(Input for this task)

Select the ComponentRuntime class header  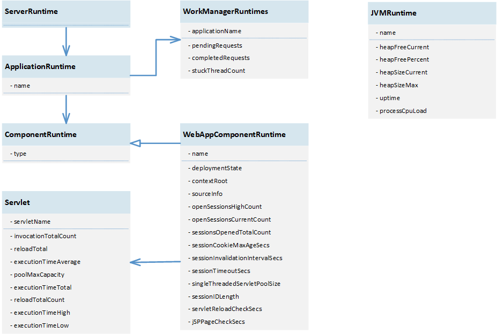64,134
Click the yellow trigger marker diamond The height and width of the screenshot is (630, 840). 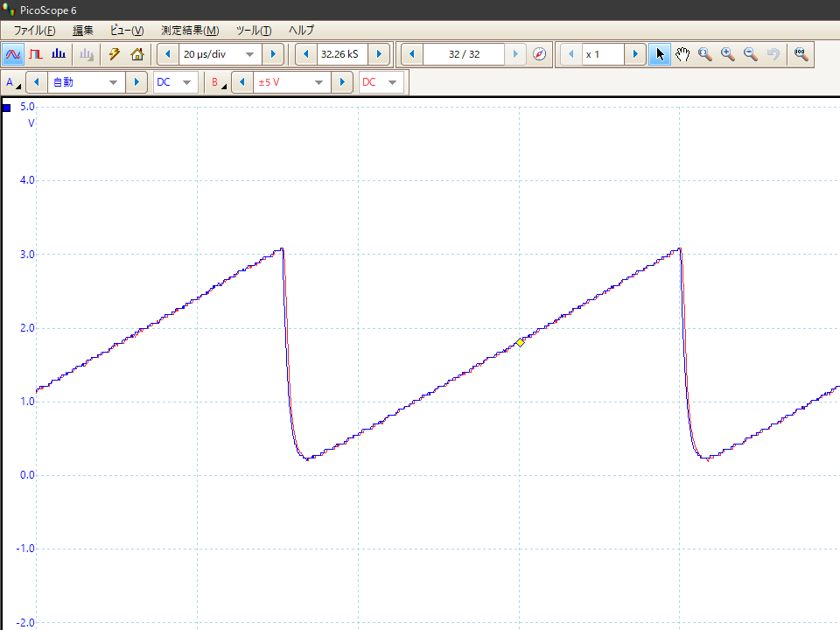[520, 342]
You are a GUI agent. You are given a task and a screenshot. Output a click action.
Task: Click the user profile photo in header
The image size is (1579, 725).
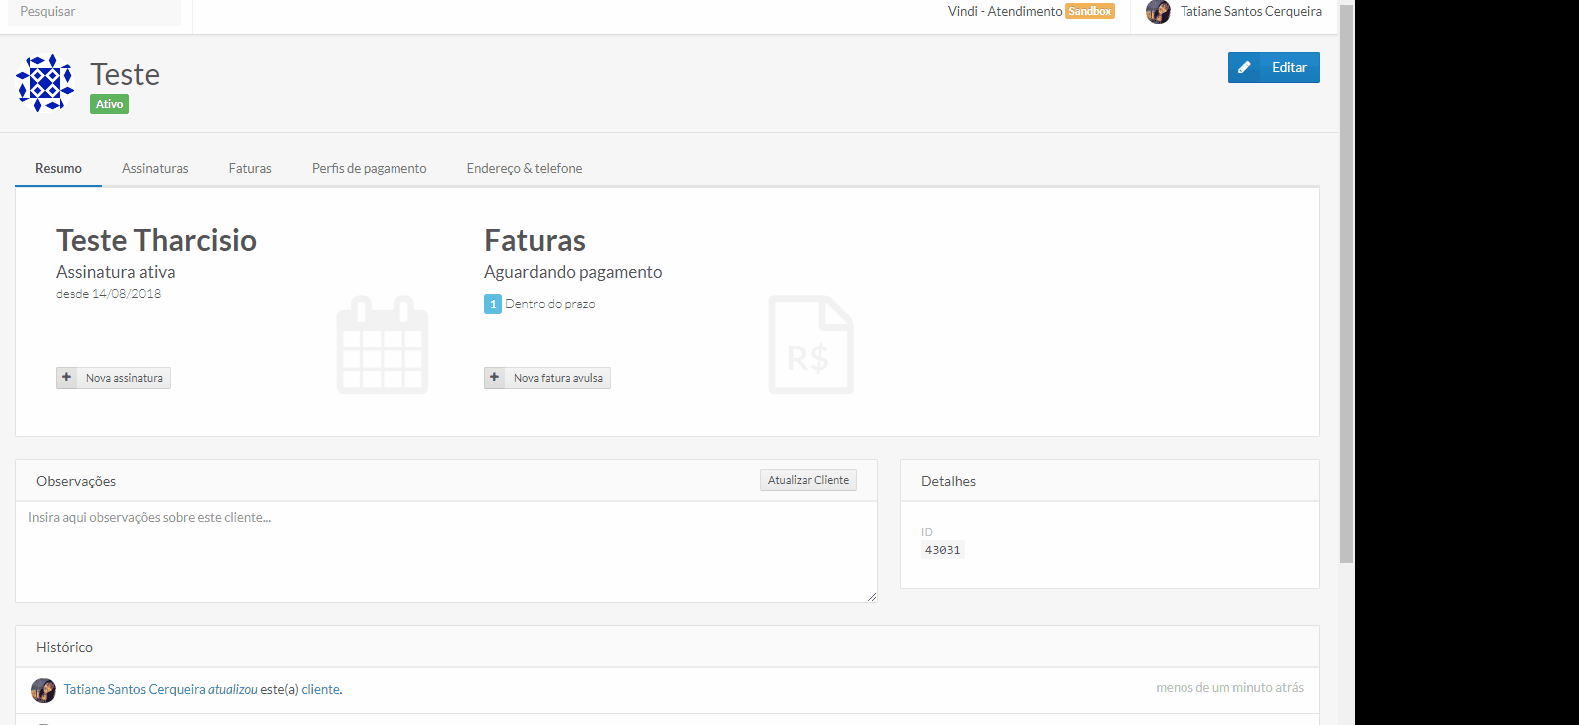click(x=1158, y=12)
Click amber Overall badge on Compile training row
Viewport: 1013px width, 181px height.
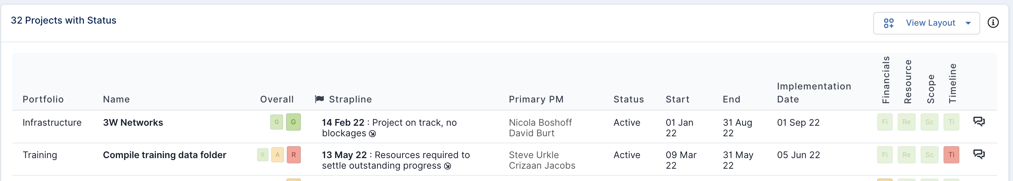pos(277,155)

(End Input for this task)

Return verbatim every line from the line containing "The image size is (1579, 725)." to the last line of the entries above, inclusive, and leave out the pictures.

The image size is (1579, 725).
click(x=1158, y=12)
Click amber Overall badge on Compile training row
Viewport: 1013px width, 181px height.
pos(277,155)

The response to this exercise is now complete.